-- start of TEXT BLOCK --

Lobi Stars Football Club (formerly known as Mosquito football club, Lobi Bank, BBL Hawks, and Hawks) is a Nigerian professional soccer club based in Makurdi, Benue. The club competes in the Nigerian Professional Football League. The Stars' home is the 8,000 seater Aper Aku Stadium.

History
Founded as Hawks of Makurdi in 1981 by the Benue State sports council, the club was renamed Benue Breweries Limited (BBL) Hawks Football club, when the state-owned Breweries acquired the club in 1985.
There was another change again when state-owned Lobi Bank acquired the club in 1990 and named it Lobi Bank Football Club.

In 1999, the Nigeria Football League was played in a new format which saw the top four teams squaring up in a knock out Super League at the National Stadium, Surulere. Lobi Stars won the maiden edition of the Nigerian Super League under coach Godwin Koko Uwua's management. Lobi Stars won its first and only FA Cup title in 2003 after beating Sharks FC of Port-Harcourt.

In 2005 they reached the finals of the domestic FA Cup where they lost to Enyimba.

They finished the 2008–09 season with an official record of 13 wins 10 draws and 15 losses after winning a game on appeal against Enugu Rangers, avoiding the drop by one point.

In August 2009, the Benue State government announced the club will be leased to private ownership, ending direct support from the state, that never materialised. Lobi finished 3rd in Glo premier league in 2012. They also reached the Federation Cup final that season but lost to Heartland FC of Owerri.

-- end of TEXT BLOCK --
-- start of EXTRACTED MATERIAL --

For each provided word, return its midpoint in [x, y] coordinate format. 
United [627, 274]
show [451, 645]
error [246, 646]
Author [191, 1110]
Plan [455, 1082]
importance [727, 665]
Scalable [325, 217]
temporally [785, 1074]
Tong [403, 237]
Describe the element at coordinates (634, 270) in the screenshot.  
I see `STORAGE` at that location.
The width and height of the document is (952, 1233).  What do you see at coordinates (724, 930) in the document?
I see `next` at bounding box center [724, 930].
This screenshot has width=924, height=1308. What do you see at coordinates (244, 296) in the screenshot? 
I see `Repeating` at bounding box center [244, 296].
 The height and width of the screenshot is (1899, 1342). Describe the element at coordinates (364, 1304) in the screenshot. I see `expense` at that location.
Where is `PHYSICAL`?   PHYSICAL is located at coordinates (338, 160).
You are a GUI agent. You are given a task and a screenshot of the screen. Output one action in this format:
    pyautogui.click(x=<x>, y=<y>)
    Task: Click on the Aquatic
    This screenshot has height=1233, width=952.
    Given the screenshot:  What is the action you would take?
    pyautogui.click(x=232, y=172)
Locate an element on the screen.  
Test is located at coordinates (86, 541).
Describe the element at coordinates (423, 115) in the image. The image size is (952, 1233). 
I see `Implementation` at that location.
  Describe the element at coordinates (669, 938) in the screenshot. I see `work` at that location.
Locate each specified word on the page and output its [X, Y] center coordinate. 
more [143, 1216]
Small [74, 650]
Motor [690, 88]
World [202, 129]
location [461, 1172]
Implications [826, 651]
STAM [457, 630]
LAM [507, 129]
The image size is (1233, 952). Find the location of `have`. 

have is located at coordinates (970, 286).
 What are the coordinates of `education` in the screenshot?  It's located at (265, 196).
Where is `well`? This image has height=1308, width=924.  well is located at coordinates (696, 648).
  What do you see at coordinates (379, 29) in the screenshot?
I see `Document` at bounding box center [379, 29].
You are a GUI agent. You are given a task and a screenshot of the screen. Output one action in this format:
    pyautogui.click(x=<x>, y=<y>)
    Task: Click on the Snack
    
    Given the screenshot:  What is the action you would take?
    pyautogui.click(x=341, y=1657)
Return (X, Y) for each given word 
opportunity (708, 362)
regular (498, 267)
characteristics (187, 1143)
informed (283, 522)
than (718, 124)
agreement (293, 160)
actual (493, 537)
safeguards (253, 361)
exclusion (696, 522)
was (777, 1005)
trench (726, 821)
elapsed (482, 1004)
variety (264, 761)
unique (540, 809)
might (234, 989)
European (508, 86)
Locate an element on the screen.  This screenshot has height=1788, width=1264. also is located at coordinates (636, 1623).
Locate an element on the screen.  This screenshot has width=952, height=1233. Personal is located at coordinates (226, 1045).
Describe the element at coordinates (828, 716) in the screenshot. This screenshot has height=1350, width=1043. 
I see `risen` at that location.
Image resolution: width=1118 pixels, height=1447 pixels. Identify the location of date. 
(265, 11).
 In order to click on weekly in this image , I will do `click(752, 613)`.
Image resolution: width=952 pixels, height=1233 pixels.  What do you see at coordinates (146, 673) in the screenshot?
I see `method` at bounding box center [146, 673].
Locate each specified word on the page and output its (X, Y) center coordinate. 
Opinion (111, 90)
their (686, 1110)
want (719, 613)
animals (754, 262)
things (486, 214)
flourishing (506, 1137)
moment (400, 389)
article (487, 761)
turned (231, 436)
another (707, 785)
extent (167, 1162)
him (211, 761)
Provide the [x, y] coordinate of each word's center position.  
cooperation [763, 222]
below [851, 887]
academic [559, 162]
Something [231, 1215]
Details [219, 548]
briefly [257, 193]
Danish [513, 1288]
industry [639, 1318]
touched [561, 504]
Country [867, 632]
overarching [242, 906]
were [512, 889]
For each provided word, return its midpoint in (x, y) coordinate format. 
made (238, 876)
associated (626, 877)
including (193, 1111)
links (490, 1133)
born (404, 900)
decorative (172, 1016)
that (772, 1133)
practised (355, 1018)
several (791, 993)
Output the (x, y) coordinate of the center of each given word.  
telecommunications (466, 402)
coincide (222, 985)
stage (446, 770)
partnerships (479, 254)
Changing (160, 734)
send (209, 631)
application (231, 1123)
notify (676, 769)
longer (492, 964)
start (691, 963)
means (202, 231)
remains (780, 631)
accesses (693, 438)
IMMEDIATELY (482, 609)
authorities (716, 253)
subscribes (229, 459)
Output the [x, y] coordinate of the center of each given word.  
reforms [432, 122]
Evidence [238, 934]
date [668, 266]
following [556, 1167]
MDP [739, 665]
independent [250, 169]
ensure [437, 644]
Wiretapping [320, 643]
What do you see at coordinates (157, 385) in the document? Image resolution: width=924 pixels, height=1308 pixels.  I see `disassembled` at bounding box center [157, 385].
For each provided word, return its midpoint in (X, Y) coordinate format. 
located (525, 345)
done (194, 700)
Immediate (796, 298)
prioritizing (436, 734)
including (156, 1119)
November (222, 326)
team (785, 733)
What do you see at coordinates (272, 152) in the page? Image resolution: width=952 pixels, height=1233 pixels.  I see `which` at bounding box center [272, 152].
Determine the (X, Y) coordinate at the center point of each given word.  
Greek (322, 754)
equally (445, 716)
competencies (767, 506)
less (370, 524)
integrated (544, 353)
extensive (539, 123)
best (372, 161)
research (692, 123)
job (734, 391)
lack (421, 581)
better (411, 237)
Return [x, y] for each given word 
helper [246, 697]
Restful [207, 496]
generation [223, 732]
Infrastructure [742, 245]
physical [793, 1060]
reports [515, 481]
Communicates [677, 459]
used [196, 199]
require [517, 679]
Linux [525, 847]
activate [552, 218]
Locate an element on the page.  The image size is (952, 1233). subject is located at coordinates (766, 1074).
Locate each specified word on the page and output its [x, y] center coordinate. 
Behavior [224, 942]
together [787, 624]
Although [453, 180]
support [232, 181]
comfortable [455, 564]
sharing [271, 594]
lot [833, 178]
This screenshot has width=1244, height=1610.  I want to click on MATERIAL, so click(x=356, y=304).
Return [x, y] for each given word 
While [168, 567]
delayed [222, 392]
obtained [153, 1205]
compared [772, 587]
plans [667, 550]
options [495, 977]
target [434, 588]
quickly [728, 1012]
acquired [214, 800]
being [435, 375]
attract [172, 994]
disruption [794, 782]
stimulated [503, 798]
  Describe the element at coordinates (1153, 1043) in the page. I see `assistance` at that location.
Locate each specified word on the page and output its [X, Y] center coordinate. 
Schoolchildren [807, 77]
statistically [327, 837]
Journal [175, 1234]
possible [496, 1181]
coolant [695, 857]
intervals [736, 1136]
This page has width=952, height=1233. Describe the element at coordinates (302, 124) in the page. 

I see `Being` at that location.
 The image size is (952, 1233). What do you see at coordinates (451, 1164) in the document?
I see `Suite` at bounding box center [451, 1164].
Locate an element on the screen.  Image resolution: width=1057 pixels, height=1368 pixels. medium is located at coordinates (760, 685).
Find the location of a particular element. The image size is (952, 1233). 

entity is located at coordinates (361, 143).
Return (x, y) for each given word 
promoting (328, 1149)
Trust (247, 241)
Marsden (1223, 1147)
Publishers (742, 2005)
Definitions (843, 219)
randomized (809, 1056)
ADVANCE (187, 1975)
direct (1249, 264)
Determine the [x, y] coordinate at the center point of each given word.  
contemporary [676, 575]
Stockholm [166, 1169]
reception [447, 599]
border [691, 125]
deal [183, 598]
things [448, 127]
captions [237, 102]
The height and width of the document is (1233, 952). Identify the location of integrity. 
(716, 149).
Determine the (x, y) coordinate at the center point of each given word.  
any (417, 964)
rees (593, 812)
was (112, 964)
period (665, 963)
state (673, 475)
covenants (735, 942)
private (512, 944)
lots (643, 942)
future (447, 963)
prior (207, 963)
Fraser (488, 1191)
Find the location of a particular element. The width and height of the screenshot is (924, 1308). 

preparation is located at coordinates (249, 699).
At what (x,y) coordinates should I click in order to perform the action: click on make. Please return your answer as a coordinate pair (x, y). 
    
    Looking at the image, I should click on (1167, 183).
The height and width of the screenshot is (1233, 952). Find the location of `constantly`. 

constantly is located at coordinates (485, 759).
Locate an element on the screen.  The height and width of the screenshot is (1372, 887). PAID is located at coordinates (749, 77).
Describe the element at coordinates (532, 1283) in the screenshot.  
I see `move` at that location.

-- end of EXTRACTED MATERIAL --

- REQUIRED TASK: Reproduce word for word the section of the Lobi Stars text starting at "Lobi Stars Football" and ending at "club in 1985.".

- EXPECTED OUTPUT:
Lobi Stars Football Club (formerly known as Mosquito football club, Lobi Bank, BBL Hawks, and Hawks) is a Nigerian professional soccer club based in Makurdi, Benue. The club competes in the Nigerian Professional Football League. The Stars' home is the 8,000 seater Aper Aku Stadium.

History
Founded as Hawks of Makurdi in 1981 by the Benue State sports council, the club was renamed Benue Breweries Limited (BBL) Hawks Football club, when the state-owned Breweries acquired the club in 1985.